NetObserv Trap makes it simple to manage the devices counting towards your license limit. NetObserv Trap uses the devices defined in the device store file to determine the number of devices that are being monitored. Whenever a new device sends a trap packet to the collector, an entry is automatically added to the device file and if the licensed count hasn't been reached the device is set to active. Otherwise uses are free to update the file manually to specify which devices to listen for. As an added feature, NetObserv Trap will automatically deactivate a device which has not been heard from in a specified number of days.

The location of the device definition files is specified by EF_INPUT_TRAP_LISTENER_DEVICE_STORE_PATH in the collectors configuration options. The default location is /etc/elastiflow/trap/devices/devices.yml.

Listener Device Store Configuration Options

Please visit Trap Listener Device Store Settings to learn more about how the listener device store can be configured.

Listener Device File Example

Full configuration:

127.0.0.1:55014:
  ip: 127.0.0.1
  port: 55014
  active: true
  last_received: 2024-09-28T23:10:47.665385-05:00
127.0.0.1:57102:
  ip: 127.0.0.1
  port: 57102
  active: true
  last_received: 2024-09-29T00:11:57.963101-05:00
127.0.0.1:61511:
  ip: 127.0.0.1
  port: 61511
  active: true
  last_received: 2024-09-29T00:11:04.876109-05:00

Configuration Attributes

Device Key

The device key is a unique identifier for the device. It is a combination of the device's IP address and the port on which the device is sending the Trap requests.

EXAMPLE: 127.0.0.1:61511

ip

The IP address of the device from which the Trap requests are sent.

EXAMPLE: ip: 192.0.2.2

port

The UDP/TCP port from which a device is sending Trap requests.

EXAMPLE: 57102

active

Whether a device is actively counting towards the license limit. This field maybe manually changed as needed, however the license enforcer will always ensure the licensed number of devices are active.

  • Default
    • true

last_received

The datetime stamp of the last time a trap was received from the device. This field is used to determine if a device has not been heard from in a specified number of days and should be automatically deactivated.
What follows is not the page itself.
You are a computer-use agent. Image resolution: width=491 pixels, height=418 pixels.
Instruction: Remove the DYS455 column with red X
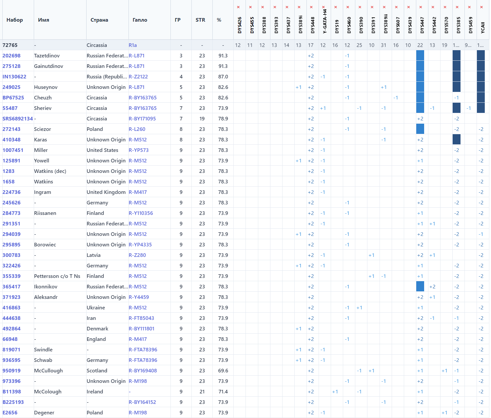coord(250,7)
EXAMPLE: 2024-09-29T00:11:04.876109-05:00

info

As new devices send trap packets to the collector, an entry is automatically added to the device file. If the licensed count hasn't been reached, the device is set to active. Otherwise, users are free to update the file manually to specify which devices to listen for. As an added feature, NetObserv Trap will automatically deactivate a device that has not been heard from in a specified number of days.